The main document is the 2006 May 28th submission that the APS made to the Department of Health and Ageing (DoHA) on the development of the Better Access to Mental Health Care scheme.This document is the first APS Proposal (28 May 2006) which states on the second last sentence of page 2
“All applicants will have to meet a range of requirements equivalent to those for eligibility to the APS College of Clinical Psychologists in order to be admitted to the Register”.
That term ‘Register’ refers to a single list of Medicare approved psychologists, which the APS defines in each document in terms of status as a clinical psychologist or equivalent.
There is no mention in any document that the APS submitted to DoHA in either 2005 or 2006 of another category of practitioner – that is, no mention of generalists, or a lower tier.
These documents demonstrate that the APS did advocate for a single tier system, however, that tier was structured in a way that is identical to what is now the top-tier.
That is, eligibility to be a Medicare provider of psychological care was assessed in terms of membership of (or equivalence) the APS College of Clinical Psychologists.
The above quotation is important because it directly contradicts what APS members have been told. For example, in the June 2009 edition of InPsych Lyn Littlefield states:
“It is worth noting here that the original APS position in the negotiations before the introduction of the Better Access initiative was for a broader definition of a ‘clinical and mental health specialist psychologist’ that was not restricted to those eligible for Clinical College membership.”
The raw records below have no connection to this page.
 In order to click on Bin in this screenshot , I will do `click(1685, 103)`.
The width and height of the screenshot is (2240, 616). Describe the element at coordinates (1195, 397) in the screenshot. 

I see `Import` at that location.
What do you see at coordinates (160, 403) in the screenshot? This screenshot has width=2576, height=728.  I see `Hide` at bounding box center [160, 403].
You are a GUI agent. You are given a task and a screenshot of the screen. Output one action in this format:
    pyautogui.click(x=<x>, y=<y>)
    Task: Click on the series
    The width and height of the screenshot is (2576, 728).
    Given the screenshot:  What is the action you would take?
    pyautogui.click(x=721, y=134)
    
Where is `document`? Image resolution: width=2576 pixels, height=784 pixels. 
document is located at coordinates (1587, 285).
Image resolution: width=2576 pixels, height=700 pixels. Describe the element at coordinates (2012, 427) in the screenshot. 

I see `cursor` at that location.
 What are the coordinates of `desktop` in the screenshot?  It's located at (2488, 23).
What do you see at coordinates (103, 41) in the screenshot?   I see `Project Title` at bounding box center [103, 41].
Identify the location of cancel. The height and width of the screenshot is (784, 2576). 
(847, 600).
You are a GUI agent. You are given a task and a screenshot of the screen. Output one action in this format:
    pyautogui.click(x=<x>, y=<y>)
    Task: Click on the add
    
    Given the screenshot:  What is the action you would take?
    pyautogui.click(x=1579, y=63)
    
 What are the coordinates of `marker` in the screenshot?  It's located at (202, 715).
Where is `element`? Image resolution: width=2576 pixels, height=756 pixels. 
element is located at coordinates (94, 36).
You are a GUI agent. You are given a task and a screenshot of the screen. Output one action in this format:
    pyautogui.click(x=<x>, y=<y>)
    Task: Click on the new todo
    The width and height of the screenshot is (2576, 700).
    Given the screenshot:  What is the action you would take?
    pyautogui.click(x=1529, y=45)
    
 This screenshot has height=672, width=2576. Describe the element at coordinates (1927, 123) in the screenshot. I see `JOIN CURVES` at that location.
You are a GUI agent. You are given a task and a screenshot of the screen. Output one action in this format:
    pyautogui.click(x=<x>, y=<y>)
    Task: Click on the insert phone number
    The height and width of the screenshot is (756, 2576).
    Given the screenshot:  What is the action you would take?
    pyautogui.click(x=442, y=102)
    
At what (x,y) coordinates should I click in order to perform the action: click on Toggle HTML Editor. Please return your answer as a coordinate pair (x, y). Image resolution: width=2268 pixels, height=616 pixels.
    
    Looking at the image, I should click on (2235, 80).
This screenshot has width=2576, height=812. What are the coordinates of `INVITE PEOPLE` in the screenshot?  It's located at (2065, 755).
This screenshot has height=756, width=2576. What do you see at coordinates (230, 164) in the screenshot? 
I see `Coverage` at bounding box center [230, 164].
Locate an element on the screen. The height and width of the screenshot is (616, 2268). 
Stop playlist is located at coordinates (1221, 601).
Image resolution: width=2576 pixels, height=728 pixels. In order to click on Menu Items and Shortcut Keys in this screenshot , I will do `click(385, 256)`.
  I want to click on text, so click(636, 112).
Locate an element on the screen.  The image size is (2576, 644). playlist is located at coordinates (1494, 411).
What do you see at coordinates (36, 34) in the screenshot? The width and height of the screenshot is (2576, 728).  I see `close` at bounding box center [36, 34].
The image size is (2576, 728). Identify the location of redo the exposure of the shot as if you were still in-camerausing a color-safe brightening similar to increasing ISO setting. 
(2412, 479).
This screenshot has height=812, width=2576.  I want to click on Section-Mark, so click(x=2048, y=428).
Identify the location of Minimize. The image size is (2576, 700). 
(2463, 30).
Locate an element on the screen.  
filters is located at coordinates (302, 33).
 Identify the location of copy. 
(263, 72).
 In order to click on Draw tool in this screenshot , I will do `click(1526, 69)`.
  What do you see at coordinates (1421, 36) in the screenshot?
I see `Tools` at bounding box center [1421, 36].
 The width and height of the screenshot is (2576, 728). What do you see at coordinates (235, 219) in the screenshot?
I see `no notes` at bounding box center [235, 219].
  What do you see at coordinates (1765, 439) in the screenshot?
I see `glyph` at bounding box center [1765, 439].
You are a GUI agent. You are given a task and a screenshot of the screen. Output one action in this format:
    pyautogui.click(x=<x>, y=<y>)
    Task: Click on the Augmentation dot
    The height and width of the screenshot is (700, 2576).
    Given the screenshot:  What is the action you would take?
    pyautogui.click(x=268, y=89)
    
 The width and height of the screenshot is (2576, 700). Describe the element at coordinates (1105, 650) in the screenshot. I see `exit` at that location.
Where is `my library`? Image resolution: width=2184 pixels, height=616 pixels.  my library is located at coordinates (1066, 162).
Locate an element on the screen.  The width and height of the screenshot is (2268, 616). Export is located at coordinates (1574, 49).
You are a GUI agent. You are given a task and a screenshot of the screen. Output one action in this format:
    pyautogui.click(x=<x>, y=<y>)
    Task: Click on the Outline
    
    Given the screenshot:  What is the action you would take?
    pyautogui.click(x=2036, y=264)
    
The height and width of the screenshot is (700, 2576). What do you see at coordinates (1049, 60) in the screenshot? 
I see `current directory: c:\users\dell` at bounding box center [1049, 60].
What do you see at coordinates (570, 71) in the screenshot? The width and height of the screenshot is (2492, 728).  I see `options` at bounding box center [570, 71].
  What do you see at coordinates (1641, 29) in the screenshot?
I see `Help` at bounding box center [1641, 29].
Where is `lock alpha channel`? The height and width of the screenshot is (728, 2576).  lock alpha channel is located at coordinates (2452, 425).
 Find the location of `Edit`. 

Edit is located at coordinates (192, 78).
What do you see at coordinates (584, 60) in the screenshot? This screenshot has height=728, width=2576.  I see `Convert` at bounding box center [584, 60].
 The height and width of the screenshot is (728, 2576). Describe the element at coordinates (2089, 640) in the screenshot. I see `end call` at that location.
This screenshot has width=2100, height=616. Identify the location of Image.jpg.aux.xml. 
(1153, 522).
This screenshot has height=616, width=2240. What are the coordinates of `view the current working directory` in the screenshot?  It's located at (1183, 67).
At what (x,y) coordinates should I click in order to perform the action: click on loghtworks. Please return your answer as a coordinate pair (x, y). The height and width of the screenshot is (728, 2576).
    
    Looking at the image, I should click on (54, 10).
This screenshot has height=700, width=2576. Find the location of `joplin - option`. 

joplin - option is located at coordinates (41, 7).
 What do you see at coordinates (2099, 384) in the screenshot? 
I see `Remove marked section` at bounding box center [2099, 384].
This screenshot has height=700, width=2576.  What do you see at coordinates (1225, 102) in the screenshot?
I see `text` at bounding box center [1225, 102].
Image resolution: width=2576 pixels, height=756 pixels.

There was no evidence in the documents obtained via FOI that the APS ever advocated for what is now the lower tier of ‘generalist’ psychologists. Not a single submission was provided to DoHA about that in either 2005 or 2006 prior to the scheme launching.
The FOI investigation captured every official policy recommendation from the APS about the Better Access scheme, as the program was being initially developed across 2005 and 2006. The two-tiered system for psychologists was then launched in November 2006.
The response from the APS to this FOI request was obstructive and stalled the process for nearly a year, forcing the decision to go to the Administrative Appeals Tribunal.
On each occasion, the APS waited until the last few days of the 30 day objection period, then at the last minute objected. That action stalled the process for the maximum time possible.